Element and text location data:

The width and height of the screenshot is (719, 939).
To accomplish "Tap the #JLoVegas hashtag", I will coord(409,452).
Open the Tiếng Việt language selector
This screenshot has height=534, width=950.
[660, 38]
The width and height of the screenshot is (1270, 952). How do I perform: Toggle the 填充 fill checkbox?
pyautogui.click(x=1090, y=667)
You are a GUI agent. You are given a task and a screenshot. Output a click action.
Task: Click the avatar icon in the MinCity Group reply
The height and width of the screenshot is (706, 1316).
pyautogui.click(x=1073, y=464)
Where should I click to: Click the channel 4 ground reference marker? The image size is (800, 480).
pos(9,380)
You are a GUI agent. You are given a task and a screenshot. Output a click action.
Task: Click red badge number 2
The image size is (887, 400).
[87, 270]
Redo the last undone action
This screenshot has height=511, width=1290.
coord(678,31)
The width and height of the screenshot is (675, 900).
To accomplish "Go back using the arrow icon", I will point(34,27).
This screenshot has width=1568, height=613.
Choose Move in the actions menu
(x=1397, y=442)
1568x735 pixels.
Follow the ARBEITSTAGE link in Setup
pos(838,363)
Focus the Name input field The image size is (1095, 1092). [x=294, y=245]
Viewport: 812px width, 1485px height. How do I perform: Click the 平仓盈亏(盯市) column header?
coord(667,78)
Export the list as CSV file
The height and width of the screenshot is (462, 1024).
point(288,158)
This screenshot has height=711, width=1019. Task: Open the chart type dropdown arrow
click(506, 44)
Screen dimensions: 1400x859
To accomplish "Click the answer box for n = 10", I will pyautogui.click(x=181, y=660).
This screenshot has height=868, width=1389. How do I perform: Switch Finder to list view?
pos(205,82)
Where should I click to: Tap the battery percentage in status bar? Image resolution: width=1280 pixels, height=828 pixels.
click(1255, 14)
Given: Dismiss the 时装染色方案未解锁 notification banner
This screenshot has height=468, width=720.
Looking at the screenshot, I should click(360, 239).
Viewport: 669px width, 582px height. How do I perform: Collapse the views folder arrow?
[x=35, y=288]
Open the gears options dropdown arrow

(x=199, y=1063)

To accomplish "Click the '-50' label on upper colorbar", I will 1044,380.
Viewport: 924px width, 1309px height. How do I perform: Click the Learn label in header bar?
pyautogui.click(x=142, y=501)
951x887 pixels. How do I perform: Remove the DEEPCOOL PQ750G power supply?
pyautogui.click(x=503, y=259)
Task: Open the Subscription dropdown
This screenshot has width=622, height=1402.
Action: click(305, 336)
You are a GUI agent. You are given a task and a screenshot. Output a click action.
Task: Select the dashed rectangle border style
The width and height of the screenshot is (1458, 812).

## Exercise aim
Copy out all of the entries above, substituting "GUI assistant" for every "GUI agent" and leaving everything else as it is.

## Result of the exercise
The width and height of the screenshot is (719, 939).
To accomplish "Tap the #JLoVegas hashtag", I will coord(409,452).
Open the Tiếng Việt language selector
This screenshot has height=534, width=950.
[660, 38]
The width and height of the screenshot is (1270, 952). How do I perform: Toggle the 填充 fill checkbox?
pyautogui.click(x=1090, y=667)
You are a GUI assistant. You are given a task and a screenshot. Output a click action.
Task: Click the avatar icon in the MinCity Group reply
The height and width of the screenshot is (706, 1316).
pyautogui.click(x=1073, y=464)
Where should I click to: Click the channel 4 ground reference marker? The image size is (800, 480).
pos(9,380)
You are a GUI assistant. You are given a task and a screenshot. Output a click action.
Task: Click red badge number 2
The image size is (887, 400).
[87, 270]
Redo the last undone action
This screenshot has height=511, width=1290.
coord(678,31)
The width and height of the screenshot is (675, 900).
To accomplish "Go back using the arrow icon", I will point(34,27).
This screenshot has width=1568, height=613.
Choose Move in the actions menu
(x=1397, y=442)
1568x735 pixels.
Follow the ARBEITSTAGE link in Setup
pos(838,363)
Focus the Name input field The image size is (1095, 1092). [x=294, y=245]
Viewport: 812px width, 1485px height. How do I perform: Click the 平仓盈亏(盯市) column header?
coord(667,78)
Export the list as CSV file
The height and width of the screenshot is (462, 1024).
point(288,158)
This screenshot has height=711, width=1019. Task: Open the chart type dropdown arrow
click(506, 44)
Screen dimensions: 1400x859
To accomplish "Click the answer box for n = 10", I will pyautogui.click(x=181, y=660).
This screenshot has height=868, width=1389. How do I perform: Switch Finder to list view?
pos(205,82)
Where should I click to: Tap the battery percentage in status bar? Image resolution: width=1280 pixels, height=828 pixels.
click(1255, 14)
Given: Dismiss the 时装染色方案未解锁 notification banner
This screenshot has height=468, width=720.
Looking at the screenshot, I should click(360, 239).
Viewport: 669px width, 582px height. How do I perform: Collapse the views folder arrow?
[x=35, y=288]
Open the gears options dropdown arrow

(x=199, y=1063)

To accomplish "Click the '-50' label on upper colorbar", I will 1044,380.
Viewport: 924px width, 1309px height. How do I perform: Click the Learn label in header bar?
pyautogui.click(x=142, y=501)
951x887 pixels. How do I perform: Remove the DEEPCOOL PQ750G power supply?
pyautogui.click(x=503, y=259)
Task: Open the Subscription dropdown
This screenshot has width=622, height=1402.
Action: click(305, 336)
You are a GUI assistant. You are given a task and a screenshot. Output a click action.
Task: Select the dashed rectangle border style
The width and height of the screenshot is (1458, 812).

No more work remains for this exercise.